ZESTAW ZADAŃ:
a: Ile według komentarzy o Daewoo Lanosie kosztowały razem rozrząd z Contitecha i pompa Hepu?
b: Proszę dopisać dalszą część komentarzy o Daewoo Lanosie, zaczynając po ostatnim pokazanym zdaniu.

WYBRANY TEKST:
━━━

Mam lanosa rocznik 97. Blacha w ocynku i tylko jedno małe ognisko rdzy na błotniku. Silnik 1.5 8v z lpg od 2000r na monowtrysku przejechane 350000 km i jeździ dalej bez zarzutu:D
Mam lanosa 1.6 z LPG i co do spalania zgadzam się z Tobą,na trasie nie jest źle bo do 8 litrów można zejść,ale w miescie jest tragedia,ostatnio wyszło mi 15 litrów na 100km choć staram się jeździć z lekką nogą na szczęście gazu więc tak nie boli ale jednak.Dzięki Waldek za materiał i pozdrawiam
Witam Waldku. Mam prosbe, moze w jednym z odc przyjzysz sie renault scenicowi I po lifcie. Pozdrawiam
Daewoo Lanos mój 1 samochód i nadal nim jeżdżę oczywiście w gazie ;D Sprawdza się jak na zdobywanie doświadczenia za kółkiem nie za szybki nie za wolny w sam raz na początek.
Cześć Waldku , a może passat B5, B5 FL. Właśnie nastąpiła zmiana i dążenie do doskonałości auta. Pozdrawiam .
Lanosów mam dwa. Części zawsze z najwyższej półki np. rozrząd z contitecha i pompa hepu razem za 300zł. Grosze jeżeli chodzi o rozrząd. Auto niedoceniane i wyśmiewane a ja mogę się śmiać gdy jadąc lewym pasem auta z 2010 r wzwyż muszą mi zjeżdżać bo 180km/h to dla nich max :) i śmieje się również gdy za wyżej wymieniony rozrząd płace 300zł a moi znajomi bulić muszą po 1000zł a części jakieś tanie zamienniki.
pamiętam jeszcze jak lanosy latały w pucharze w RSMP :) tanie rajdówki.
Jest! Dzięki Waldku! Od dawna czekałem na ten odcinek!!!
Jezdze Daewoo Lanosem od 1,5 roku zrobilem nim 20 tys km , jest to moj pierwszy samochod, moc jak na 1 auto zupelnie wystarcza , spalanie ? 10,5 -11,5 gazu tylko jezdzac po miescie, ceny czesci smiesznie tanie w porownaniu do innych aut. Moj jest 99 rocznik cale zycie na dworze i nigdzie rdzy nie ma .
Silnik 1.6 16v 106 koni z sekwencyjnym gazem , wersja wyposazeniowa SX (mam full opcje ,klimatyzacja ,abs, elek.szyby lusterka itd) i dziwie sie ,ze ludzie tak nie doceniaja tego auta.

━━━

WYODRĘBNIONE DANE:
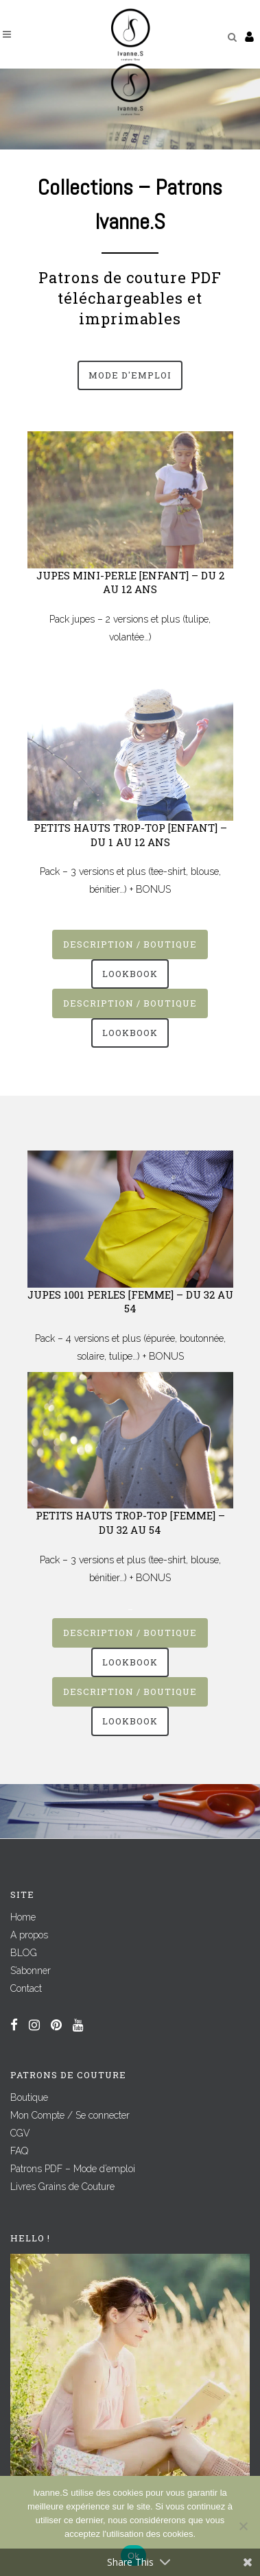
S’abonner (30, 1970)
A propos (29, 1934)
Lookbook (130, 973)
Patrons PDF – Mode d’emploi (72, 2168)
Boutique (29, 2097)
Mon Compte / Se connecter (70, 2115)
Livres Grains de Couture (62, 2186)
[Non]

━━━

ODPOWIEDZI DO ZADAŃ:
a: 300 zł.

b:
Mam takie same wyposażenie. Tragedia żeby dostać najbogatszą wersję, naszukałem się z miesiąc. A co do samochodzika to kupiony od pierwszego właściciela (zaskakujące: starszy pan), zrobiłem nim juz 6 tys i jedynie padł alternator (od nowości hulał). Założyłem gas i pali mi 9-10,5 litra w zależności czy miasto czy trasa no i jakie obroty. Polecam każdemu kto chce tani samochodzik na swój pierwszy, za 5k można kupić dobry samochodzik i gaz włożyć, bo wiadomo, jak ma już gaz to nie był zakładany po to żeby stał tylko jeździł :D
PS. 1.6 16v
Waldku a może BMW e60 (seria 5) zanosze się z zakupem takiego cacka i ciekawi mnie co ty o tym sądzisz szczególnie o przedliwtach. Pozdrawiam :-)
co powiesz na auto Volkswagen Scirocco? Który model jest najlepszy i jakie ma wady i zalety? :)
Oo coś dla mnie! Czekałem na ten odcinek! :)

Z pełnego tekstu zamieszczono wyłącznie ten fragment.